Data scientists typically rely on metrics to evaluate machine translation, text summarization, and image captioning machine learning algorithms. But problematically, the metrics in question don’t always align with the results of human assessments. That’s why researchers at Stanford and Facebook AI Research propose VizSeq, which they describe as a visual analysis toolkit for instance- and corpus-level testing on a range of text generation tasks.

It is available in open source on GitHub.

“Automatic evaluation [of machine translation is usually] limited in illustrating system error patterns … This suggests the necessity of inspecting detailed evaluation examples to get a full picture of system behaviors, as well as seek improvement directions,” wrote the researchers in a preprint research paper describing VizSeq. “We want to provide a unified and scalable solution that gets rid of all those constraints and is enhanced with a user-friendly interface, as well as the latest [natural language processing] technologies.”

To this end, VizSeq can ingest multiple data sources, including text, images, audios, and videos, while providing visualizations for exploration in Jupyter notebooks and web app interfaces.

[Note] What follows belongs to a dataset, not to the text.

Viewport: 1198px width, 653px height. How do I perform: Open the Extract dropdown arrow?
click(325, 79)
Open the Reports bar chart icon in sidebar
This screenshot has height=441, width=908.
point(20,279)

Where tests are concerned, its suite includes BLEU, NIST, METEOR, TER, RIBES, chrF, and GLEU for evaluating machine translation; ROUGE for summarization and video description; CIDEr for image captioning; and word error rate for speech recognition tasks. Additionally, VizSeq implements embedding-based metrics like BERTScore and LASER using Facebook’s PyTorch, designed to capture semantic similarities among the outputs of text generation models.

VizSeq, which can be deployed locally or onto public servers for centralized data hosting and benchmarking, organizes data by special folder structures. When new samples come in, it precomputes scores and caches them onto storage automatically. Meanwhile, a file monitoring and versioning system detects changes and triggers necessary updates to support evaluation during AI model training.

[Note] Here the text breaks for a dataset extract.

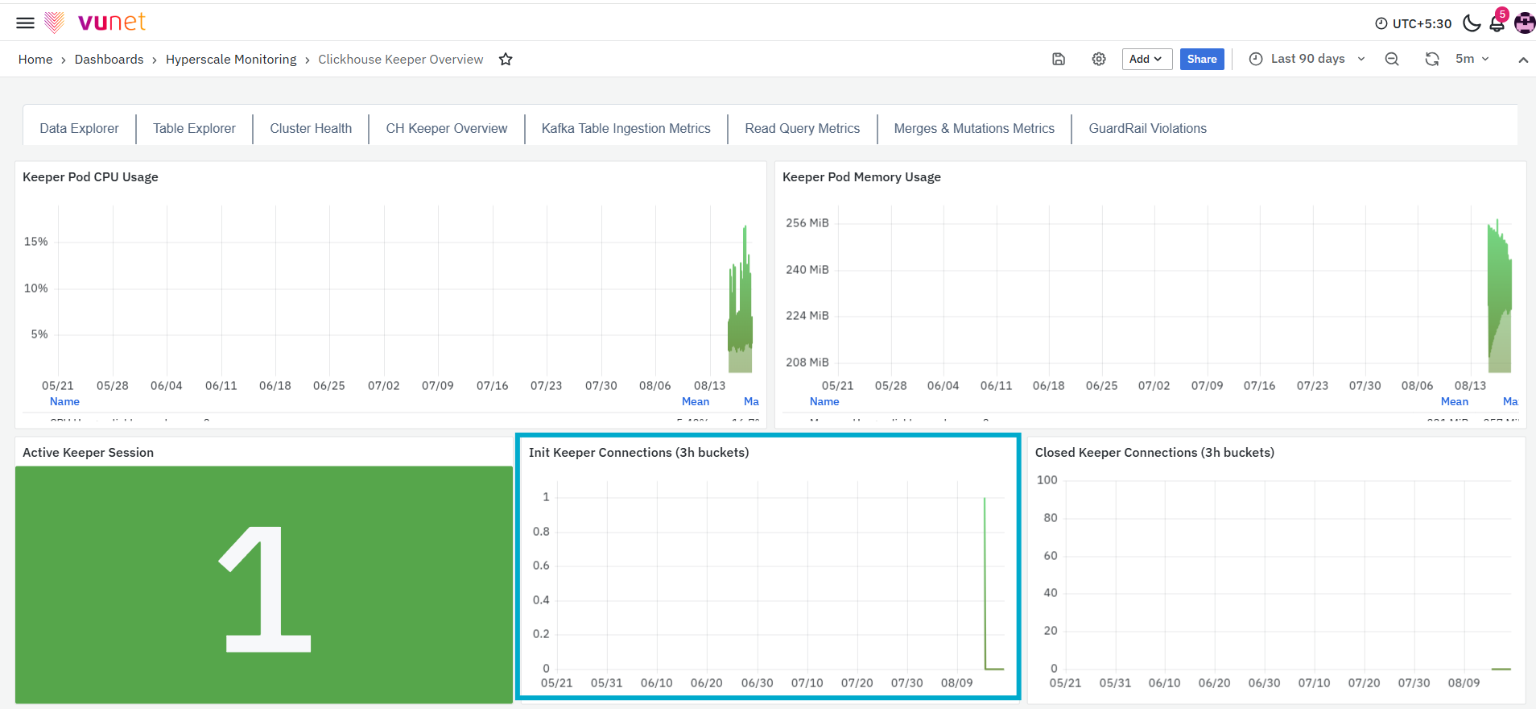Go to the Hyperscale Monitoring breadcrumb
This screenshot has width=1536, height=709.
click(231, 60)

VizSeq’s web app interface features a data uploading module and a task and data set browsing module, and the Jupyter notebook interface gets data directly from Python variables. As for the analysis module, it supports example grouping with sentence tags (e.g., labels for identified languages and long sentences), which can be either user-defined or machine-generated.

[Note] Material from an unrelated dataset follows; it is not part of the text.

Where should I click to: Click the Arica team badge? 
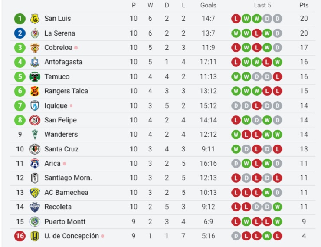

The built-in viewer presents examples with sentence-level scores, which VizSeq is able to sort by metrics, source sentence lengths, and other orders. These and other statistics can be exported with a single click into PNG or SVG images and tables into comma-separated value files.

VizSeq is fairly fully featured for a first release, but the researchers say work is both active and ongoing. They leave to future work enabling image-to-text and video-to-text alignments, adding human assessment modules, and integrating VizSeq with popular text generation frameworks, including fairseq, openmnt, and tensor2tensor.

The release of VizSeq follows Facebook’s open-sourcing of image processing library Spectrum in January, natural language processing modeling framework PyText late last year, and AI reinforcement learning platform Horizon in November. More recently, the company made available Pythia, a modular plug-and-play framework that enables data scientists to quickly build, reproduce, and benchmark AI models, and a machine learning experimentation tool dubbed Ax.